Suchtspieler öfters abgelenkt und krank
Die schädliche Wirkung von Alkohol und Zigaretten auf die Gesundheit ist längst bekannt. Die Abhängigkeit von Internet- und Handyspielen wurde dagegen bis dato nur wenig untersucht. Die Ergebnisse der DAK-Studie zeigen, dass 6,5 Prozent der deutschen Arbeitnehmer ein riskantes Spielverhalten aufweisen. Vor allem Männer unter 30 verbringen zu viel Zeit mit Videogames. Jeder Vierte spielt auch während der Arbeitszeit, während jeder Zehnte angibt, wegen der Medien im Beruf unkonzentriert zu sein.
Noch extremer sieht es für Beschäftigte aus, die unter einer „Gaming Disorder“ leiden. Darunter versteht man Menschen, die Computerspiele exzessiv nutzen und andere Tätigkeiten sowie soziale Kontakte abstellen. Laut der Untersuchung „Game Over“ aus dem Jahr 2016 sind in Deutschland 8,4 Prozent der jungen Männer bis 25 Jahren süchtige Gamer.
Genauso wie die Alkoholabhängigkeit wirkt sich der Spielzwang negativ auf die Produktivität aus. So machte jeder vierte Arbeitnehmer mit einer Gaming Disorder in den drei Monaten zuvor zu früh Feierabend.
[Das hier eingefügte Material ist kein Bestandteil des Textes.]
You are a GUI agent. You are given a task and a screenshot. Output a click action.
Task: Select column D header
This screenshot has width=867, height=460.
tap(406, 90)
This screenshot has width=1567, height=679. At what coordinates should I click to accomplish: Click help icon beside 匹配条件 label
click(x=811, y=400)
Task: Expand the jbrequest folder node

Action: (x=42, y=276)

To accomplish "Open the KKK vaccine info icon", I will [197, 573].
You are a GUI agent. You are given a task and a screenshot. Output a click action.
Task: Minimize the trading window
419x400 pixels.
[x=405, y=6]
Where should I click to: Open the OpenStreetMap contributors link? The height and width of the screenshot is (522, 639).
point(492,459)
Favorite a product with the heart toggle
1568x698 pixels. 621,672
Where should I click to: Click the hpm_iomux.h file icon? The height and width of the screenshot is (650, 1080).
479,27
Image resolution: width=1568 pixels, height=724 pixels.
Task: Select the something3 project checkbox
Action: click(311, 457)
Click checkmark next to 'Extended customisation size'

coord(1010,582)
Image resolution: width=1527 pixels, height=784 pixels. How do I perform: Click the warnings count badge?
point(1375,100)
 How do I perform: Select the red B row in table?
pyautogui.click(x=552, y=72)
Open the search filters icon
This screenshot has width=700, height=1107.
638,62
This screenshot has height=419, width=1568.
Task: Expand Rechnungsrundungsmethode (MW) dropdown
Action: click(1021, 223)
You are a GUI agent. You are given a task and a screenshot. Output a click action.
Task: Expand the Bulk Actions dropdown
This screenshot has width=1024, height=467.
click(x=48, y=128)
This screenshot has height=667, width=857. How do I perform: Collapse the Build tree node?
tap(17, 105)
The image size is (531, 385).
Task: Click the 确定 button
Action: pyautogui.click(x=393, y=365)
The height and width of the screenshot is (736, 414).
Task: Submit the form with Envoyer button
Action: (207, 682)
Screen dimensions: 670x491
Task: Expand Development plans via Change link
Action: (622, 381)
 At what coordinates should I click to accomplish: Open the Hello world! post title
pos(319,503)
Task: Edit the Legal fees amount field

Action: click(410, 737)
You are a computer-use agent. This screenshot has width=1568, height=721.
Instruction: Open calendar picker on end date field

Zehn Prozent von ihnen gaben an, dass das Spielen für mindestens eine Krankmeldung im vergangenen Jahr verantwortlich war.
Eine Online-Befragung der TU München aus dem Jahr 2018 ergab, dass über die Hälfte der Unternehmen von einer Internet- und Spielsucht der Mitarbeiter betroffen war. Weniger als die Hälfte dieser Firmen bot den gefährdeten Angestellten jedoch Präventionskurse an, obwohl die meisten solchen Maßnahmen gegenüber prinzipiell offen standen.
Nikotinabhängige insgesamt häufiger krank
Trinken junge Arbeitnehmer durchschnittlich mehr als ältere Kollegen, kehrt sich das Verhältnis bei der Tabaksucht um: während unter den 60- bis 65-jährigen Beschäftigten etwa jeder Vierte (23,7 Prozent) raucht, sinkt der Raucheranteil bei den unter 30-jährigen auf 16,3 Prozent. Auch die E-Zigaretten werden immer populärer: in allen Altersgruppen dampfen fünf Prozent meist nikotinhaltige Liquids.
Neben einer Erhöhung des Risikos für schwere Krankheiten wie Lungenkrebs und Herzinfarkt sind Raucher insgesamt öfters krank. Ihre Fehlquote, so die Studie, ist mit 8,3 Prozent fast doppelt so hoch wie bei den Nichtrauchern. Die meisten rauchen außerdem auch außerhalb der offiziellen Pausen, dabei besteht kein rechtlicher Anspruch darauf. Eine US-Untersuchung hat herausgefunden, dass diese Unterbrechungen jedem Arbeitgeber 4.600 Euro pro Jahr kosten, da die Mitarbeiter produktive Zeit verschwenden und länger brauchen, um den Faden wieder aufzunehmen.
Der Wirtschaftswissenschaftler Dr. Tobias Effertz beziffert die Kosten der Raucher für die Gesellschaft auf 100 Milliarden Euro jährlich. Die Berechnungen schließen sowohl die direkten Kosten als Folge von Behandlung und Pflege als auch die indirekten Ausgaben für die häufigeren Krankmeldungen ein. Er fordert aufgrund dieser Ergebnisse ein absolutes Werbeverbot für Tabakprodukte.